Our Supreme Court said, after reviewing these authorities:

“We think the court should so far have opened the case as to allow the defendant a trial on the merits. He had no notice of the entering of the judgment, and therefore could not have interposed his defense at that time. He made this application at the earliest opportunity, and was not justly chargeable with any laches in the assertion of his rights.”

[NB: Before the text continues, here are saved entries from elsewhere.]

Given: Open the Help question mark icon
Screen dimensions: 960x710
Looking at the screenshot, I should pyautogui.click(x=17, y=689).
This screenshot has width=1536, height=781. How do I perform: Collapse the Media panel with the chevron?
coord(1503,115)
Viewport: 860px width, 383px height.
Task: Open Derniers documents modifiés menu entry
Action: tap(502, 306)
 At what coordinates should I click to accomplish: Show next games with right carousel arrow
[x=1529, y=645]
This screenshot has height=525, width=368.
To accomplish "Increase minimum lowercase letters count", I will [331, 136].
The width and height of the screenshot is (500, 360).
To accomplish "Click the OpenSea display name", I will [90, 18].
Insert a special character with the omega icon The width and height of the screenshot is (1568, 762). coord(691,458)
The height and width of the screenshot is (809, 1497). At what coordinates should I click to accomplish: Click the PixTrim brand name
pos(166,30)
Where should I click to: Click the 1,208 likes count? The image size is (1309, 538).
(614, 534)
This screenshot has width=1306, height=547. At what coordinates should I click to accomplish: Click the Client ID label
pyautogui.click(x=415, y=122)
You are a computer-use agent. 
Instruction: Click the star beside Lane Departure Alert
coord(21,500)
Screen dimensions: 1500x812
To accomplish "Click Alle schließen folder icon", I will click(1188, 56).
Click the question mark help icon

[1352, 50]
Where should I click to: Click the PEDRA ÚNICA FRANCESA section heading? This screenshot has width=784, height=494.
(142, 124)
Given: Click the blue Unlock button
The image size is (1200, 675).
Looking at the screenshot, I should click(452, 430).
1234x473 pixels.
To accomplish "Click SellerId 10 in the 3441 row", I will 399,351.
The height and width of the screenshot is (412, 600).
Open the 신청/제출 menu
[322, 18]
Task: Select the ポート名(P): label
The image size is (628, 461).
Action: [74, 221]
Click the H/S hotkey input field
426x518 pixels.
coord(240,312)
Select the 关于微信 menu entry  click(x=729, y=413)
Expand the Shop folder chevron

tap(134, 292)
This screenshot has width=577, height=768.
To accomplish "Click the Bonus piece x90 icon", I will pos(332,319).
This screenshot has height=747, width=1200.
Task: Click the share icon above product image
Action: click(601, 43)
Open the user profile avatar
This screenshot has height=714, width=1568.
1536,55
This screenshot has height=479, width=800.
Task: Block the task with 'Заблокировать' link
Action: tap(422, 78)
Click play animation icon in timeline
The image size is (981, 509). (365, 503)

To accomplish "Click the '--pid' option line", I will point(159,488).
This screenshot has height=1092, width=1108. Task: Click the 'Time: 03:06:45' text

In the comparatively recent case of Lathrop-Paulson Co. v. Perksen, 229 Ill. App. 400, this, court had occasion to consider the rule applicable to a motion to set aside a judgment by confession after the term at which the judgment was entered, and summarized the law as follows:

“It has long been the rule that courts of law exercise an equitable jurisdiction over judgments entered by confession on warrants of attorney. Diligence must be shown by defendant in making a motion for leave to defend and equitable grounds must be presented clearly showing that plaintiff was not entitled to the judgment on the power of attorney. This has been the approved practice since the early case of Lake v. Cook, 15 Ill. 353, where the reasons therefor are clearly stated. The propriety of this has been recognized in numerous reported cases. Cases like Chapman v. North American Life Ins. Co., 292 Ill. 179, holding that the court cannot, at a subsequent term, set aside a judgment for error committed in the entry of the judgment, are not in point. The defendant in the case at bar made his motion within apt time and presented equitable grounds which clearly entitled him to present his defense and have the same heard upon trial in the usual way, and the order of the court in this respect was proper.” In that case judgment was entered March 17,1922, and a motion to vacate and for leave to defend was made March 28 thereafter.

Other cases might be cited, but what we have already stated is sufficient to show that the proper rule in this State is that where a judgment has been confessed the defendant is entitled to have it set aside at a subsequent term upon showing a meritorious defense, and that he has not been guilty of laches. We have not been cited by either of the parties to any case nor have we found one in which any general rule as to what constitutes laches in such a case is stated. The doctrine is an equitable one based upon the maxim that equity aids the vigilant and not those who slumber on their rights. It appears therefrom that the basis of the doctrine of laches is found in an equitable estoppel. The defendants here contend (if we understand them aright) that there is no basis for laches because the writing which purported to create the debt and the power of attorney is void as being contrary to the statute. It is apparent (assuming as we must that the affidavit is true) that the power of attorney and the note are both void ab initio because contrary to the statute. People v. Stokes, 281 Ill. 159; Raming v. Peyser, 259 Ill. App. 152. That being true, it is difficult to understand how laches could be based upon such an illegal transaction or how the acquiescence of defendants in the judgment could validate an agreement which is illegal and contrary to public policy. Evans v. American Strawboard Co., 114 Ill. App. 450. If the power to confess judgment was illegal and void on this record, we must then hold that the execution of the power did not confer jurisdiction upon the court to enter the judgment, and it could be set aside at any time thereafter. McInness v. Wilson Printing Co., 258 Ill. App. 161; Brown v. Atwood, 200 Ill. App. 210, and cases there cited.

The statute in question was enacted for the purpose of protecting the weak and the oppressed from the strong and the powerful, and the public policy of the State as expressed in the statute may not be disregarded nor its protection denied to those for whose benefit it was enacted because of their acquiescence for a few months in the wrong which the statute was enacted to prevent.

For the reasons indicated the judgment is reversed and the cause remanded with directions to set aside the judgment confessed and allow a trial upon the merits.

Reversed and remanded with directions.

O’Connor, P. J., and McSurely, J., concur.